Render every line of the items below as a Markdown table with two columns, Row and Item line, numbering the rows in order and leaving out blank lines.

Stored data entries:
*-*-*

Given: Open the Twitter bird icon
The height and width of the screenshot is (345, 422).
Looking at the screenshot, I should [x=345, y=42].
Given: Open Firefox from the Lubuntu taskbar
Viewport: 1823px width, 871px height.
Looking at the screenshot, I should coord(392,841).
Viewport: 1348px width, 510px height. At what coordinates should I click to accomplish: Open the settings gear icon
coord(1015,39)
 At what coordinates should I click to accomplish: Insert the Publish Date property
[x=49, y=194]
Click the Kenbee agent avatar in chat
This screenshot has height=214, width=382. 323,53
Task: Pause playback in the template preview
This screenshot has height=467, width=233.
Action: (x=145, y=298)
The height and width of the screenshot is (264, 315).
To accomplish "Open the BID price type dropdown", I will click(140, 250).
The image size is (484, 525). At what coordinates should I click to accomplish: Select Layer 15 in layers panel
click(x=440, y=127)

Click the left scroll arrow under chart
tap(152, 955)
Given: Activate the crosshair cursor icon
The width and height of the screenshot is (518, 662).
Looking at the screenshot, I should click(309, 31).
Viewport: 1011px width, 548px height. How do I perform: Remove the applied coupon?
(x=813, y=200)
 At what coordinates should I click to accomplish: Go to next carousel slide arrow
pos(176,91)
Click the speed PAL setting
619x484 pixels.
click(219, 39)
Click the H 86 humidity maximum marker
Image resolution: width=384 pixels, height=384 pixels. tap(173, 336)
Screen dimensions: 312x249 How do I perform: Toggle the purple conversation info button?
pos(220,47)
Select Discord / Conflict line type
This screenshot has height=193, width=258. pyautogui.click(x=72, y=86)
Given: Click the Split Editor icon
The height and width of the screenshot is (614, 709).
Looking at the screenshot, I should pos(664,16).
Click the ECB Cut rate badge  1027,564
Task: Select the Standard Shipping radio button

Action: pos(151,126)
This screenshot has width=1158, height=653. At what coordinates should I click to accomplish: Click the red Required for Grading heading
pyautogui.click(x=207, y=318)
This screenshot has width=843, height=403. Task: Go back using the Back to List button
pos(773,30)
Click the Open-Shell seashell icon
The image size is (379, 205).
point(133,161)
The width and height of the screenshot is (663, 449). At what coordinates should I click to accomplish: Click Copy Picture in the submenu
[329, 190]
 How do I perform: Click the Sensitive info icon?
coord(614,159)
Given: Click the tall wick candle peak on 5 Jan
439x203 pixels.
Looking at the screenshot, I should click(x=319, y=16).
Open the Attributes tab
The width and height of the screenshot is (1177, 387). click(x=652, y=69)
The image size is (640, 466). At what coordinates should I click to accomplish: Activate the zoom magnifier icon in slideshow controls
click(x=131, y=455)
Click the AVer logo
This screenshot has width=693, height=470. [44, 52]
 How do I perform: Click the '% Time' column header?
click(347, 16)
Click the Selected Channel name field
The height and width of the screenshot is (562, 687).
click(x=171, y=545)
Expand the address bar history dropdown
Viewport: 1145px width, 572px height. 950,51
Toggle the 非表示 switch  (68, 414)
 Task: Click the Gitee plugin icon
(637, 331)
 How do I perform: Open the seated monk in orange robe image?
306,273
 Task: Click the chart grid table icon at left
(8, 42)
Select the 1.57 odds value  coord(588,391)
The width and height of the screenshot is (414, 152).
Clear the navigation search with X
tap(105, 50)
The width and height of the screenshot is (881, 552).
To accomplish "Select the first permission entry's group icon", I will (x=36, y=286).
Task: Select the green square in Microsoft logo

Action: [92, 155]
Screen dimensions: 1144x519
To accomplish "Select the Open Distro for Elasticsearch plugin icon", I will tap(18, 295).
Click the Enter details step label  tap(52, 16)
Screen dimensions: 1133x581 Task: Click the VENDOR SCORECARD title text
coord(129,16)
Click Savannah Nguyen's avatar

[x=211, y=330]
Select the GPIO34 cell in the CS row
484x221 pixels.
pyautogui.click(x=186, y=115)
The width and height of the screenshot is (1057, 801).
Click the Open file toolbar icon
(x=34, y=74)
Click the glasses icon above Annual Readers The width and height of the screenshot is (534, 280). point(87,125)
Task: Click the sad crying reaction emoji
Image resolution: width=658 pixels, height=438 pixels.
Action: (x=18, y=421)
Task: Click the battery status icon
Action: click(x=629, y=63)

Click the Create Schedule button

*-*-*

### Written answer
| Row | Item line |
|---|---|
| 1 | Given: Open the Twitter bird icon |
| 2 | The height and width of the screenshot is (345, 422). |
| 3 | Looking at the screenshot, I should [x=345, y=42]. |
| 4 | Given: Open Firefox from the Lubuntu taskbar |
| 5 | Viewport: 1823px width, 871px height. |
| 6 | Looking at the screenshot, I should coord(392,841). |
| 7 | Viewport: 1348px width, 510px height. At what coordinates should I click to accomplish: Open the settings gear icon |
| 8 | coord(1015,39) |
| 9 |  At what coordinates should I click to accomplish: Insert the Publish Date property |
| 10 | [x=49, y=194] |
| 11 | Click the Kenbee agent avatar in chat |
| 12 | This screenshot has height=214, width=382. 323,53 |
| 13 | Task: Pause playback in the template preview |
| 14 | This screenshot has height=467, width=233. |
| 15 | Action: (x=145, y=298) |
| 16 | The height and width of the screenshot is (264, 315). |
| 17 | To accomplish "Open the BID price type dropdown", I will click(140, 250). |
| 18 | The image size is (484, 525). At what coordinates should I click to accomplish: Select Layer 15 in layers panel |
| 19 | click(x=440, y=127) |
| 20 | Click the left scroll arrow under chart |
| 21 | tap(152, 955) |
| 22 | Given: Activate the crosshair cursor icon |
| 23 | The width and height of the screenshot is (518, 662). |
| 24 | Looking at the screenshot, I should click(309, 31). |
| 25 | Viewport: 1011px width, 548px height. How do I perform: Remove the applied coupon? |
| 26 | (x=813, y=200) |
| 27 |  At what coordinates should I click to accomplish: Go to next carousel slide arrow |
| 28 | pos(176,91) |
| 29 | Click the speed PAL setting |
| 30 | 619x484 pixels. |
| 31 | click(219, 39) |
| 32 | Click the H 86 humidity maximum marker |
| 33 | Image resolution: width=384 pixels, height=384 pixels. tap(173, 336) |
| 34 | Screen dimensions: 312x249 How do I perform: Toggle the purple conversation info button? |
| 35 | pos(220,47) |
| 36 | Select Discord / Conflict line type |
| 37 | This screenshot has height=193, width=258. pyautogui.click(x=72, y=86) |
| 38 | Given: Click the Split Editor icon |
| 39 | The height and width of the screenshot is (614, 709). |
| 40 | Looking at the screenshot, I should pos(664,16). |
| 41 | Click the ECB Cut rate badge  1027,564 |
| 42 | Task: Select the Standard Shipping radio button |
| 43 | Action: pos(151,126) |
| 44 | This screenshot has width=1158, height=653. At what coordinates should I click to accomplish: Click the red Required for Grading heading |
| 45 | pyautogui.click(x=207, y=318) |
| 46 | This screenshot has width=843, height=403. Task: Go back using the Back to List button |
| 47 | pos(773,30) |
| 48 | Click the Open-Shell seashell icon |
| 49 | The image size is (379, 205). |
| 50 | point(133,161) |
| 51 | The width and height of the screenshot is (663, 449). At what coordinates should I click to accomplish: Click Copy Picture in the submenu |
| 52 | [329, 190] |
| 53 |  How do I perform: Click the Sensitive info icon? |
| 54 | coord(614,159) |
| 55 | Given: Click the tall wick candle peak on 5 Jan |
| 56 | 439x203 pixels. |
| 57 | Looking at the screenshot, I should click(x=319, y=16). |
| 58 | Open the Attributes tab |
| 59 | The width and height of the screenshot is (1177, 387). click(x=652, y=69) |
| 60 | The image size is (640, 466). At what coordinates should I click to accomplish: Activate the zoom magnifier icon in slideshow controls |
| 61 | click(x=131, y=455) |
| 62 | Click the AVer logo |
| 63 | This screenshot has width=693, height=470. [44, 52] |
| 64 |  How do I perform: Click the '% Time' column header? |
| 65 | click(347, 16) |
| 66 | Click the Selected Channel name field |
| 67 | The height and width of the screenshot is (562, 687). |
| 68 | click(x=171, y=545) |
| 69 | Expand the address bar history dropdown |
| 70 | Viewport: 1145px width, 572px height. 950,51 |
| 71 | Toggle the 非表示 switch  (68, 414) |
| 72 |  Task: Click the Gitee plugin icon |
| 73 | (637, 331) |
| 74 |  How do I perform: Open the seated monk in orange robe image? |
| 75 | 306,273 |
| 76 |  Task: Click the chart grid table icon at left |
| 77 | (8, 42) |
| 78 | Select the 1.57 odds value  coord(588,391) |
| 79 | The width and height of the screenshot is (414, 152). |
| 80 | Clear the navigation search with X |
| 81 | tap(105, 50) |
| 82 | The width and height of the screenshot is (881, 552). |
| 83 | To accomplish "Select the first permission entry's group icon", I will (x=36, y=286). |
| 84 | Task: Select the green square in Microsoft logo |
| 85 | Action: [92, 155] |
| 86 | Screen dimensions: 1144x519 |
| 87 | To accomplish "Select the Open Distro for Elasticsearch plugin icon", I will tap(18, 295). |
| 88 | Click the Enter details step label  tap(52, 16) |
| 89 | Screen dimensions: 1133x581 Task: Click the VENDOR SCORECARD title text |
| 90 | coord(129,16) |
| 91 | Click Savannah Nguyen's avatar |
| 92 | [x=211, y=330] |
| 93 | Select the GPIO34 cell in the CS row |
| 94 | 484x221 pixels. |
| 95 | pyautogui.click(x=186, y=115) |
| 96 | The width and height of the screenshot is (1057, 801). |
| 97 | Click the Open file toolbar icon |
| 98 | (x=34, y=74) |
| 99 | Click the glasses icon above Annual Readers The width and height of the screenshot is (534, 280). point(87,125) |
| 100 | Task: Click the sad crying reaction emoji |
| 101 | Image resolution: width=658 pixels, height=438 pixels. |
| 102 | Action: (x=18, y=421) |
| 103 | Task: Click the battery status icon |
| 104 | Action: click(x=629, y=63) |
| 105 | Click the Create Schedule button |